#### Source records:
_ _ _ _

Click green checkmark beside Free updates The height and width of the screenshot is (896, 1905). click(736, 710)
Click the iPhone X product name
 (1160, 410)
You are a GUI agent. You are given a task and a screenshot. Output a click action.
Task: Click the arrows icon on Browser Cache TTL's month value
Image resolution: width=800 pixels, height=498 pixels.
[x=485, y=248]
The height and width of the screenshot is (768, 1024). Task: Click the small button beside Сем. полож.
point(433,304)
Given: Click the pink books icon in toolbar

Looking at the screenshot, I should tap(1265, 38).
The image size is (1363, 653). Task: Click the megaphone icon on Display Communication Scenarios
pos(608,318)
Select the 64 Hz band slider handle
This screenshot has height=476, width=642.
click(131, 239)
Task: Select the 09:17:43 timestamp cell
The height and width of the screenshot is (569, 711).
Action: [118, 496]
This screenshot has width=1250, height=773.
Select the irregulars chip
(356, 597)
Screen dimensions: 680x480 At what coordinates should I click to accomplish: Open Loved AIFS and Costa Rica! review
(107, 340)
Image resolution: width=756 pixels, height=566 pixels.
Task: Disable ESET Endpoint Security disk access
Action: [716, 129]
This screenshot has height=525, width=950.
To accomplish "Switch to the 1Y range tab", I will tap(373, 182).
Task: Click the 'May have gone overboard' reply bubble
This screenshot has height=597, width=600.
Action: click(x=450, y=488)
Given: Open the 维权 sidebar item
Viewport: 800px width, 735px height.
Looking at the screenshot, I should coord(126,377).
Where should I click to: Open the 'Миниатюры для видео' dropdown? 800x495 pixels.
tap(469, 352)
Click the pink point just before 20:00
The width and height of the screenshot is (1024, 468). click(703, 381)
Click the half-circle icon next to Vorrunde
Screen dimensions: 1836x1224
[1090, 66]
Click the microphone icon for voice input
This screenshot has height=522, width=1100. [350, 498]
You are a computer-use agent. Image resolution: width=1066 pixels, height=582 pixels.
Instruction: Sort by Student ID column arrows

_ _ _ _

Word for word, restate the lines of the data above that fall between the line holding "Image resolution: width=800" and the line holding "Select the 64 Hz band slider handle", inclusive, and no other lines.

Image resolution: width=800 pixels, height=498 pixels.
[x=485, y=248]
The height and width of the screenshot is (768, 1024). Task: Click the small button beside Сем. полож.
point(433,304)
Given: Click the pink books icon in toolbar

Looking at the screenshot, I should tap(1265, 38).
The image size is (1363, 653). Task: Click the megaphone icon on Display Communication Scenarios
pos(608,318)
Select the 64 Hz band slider handle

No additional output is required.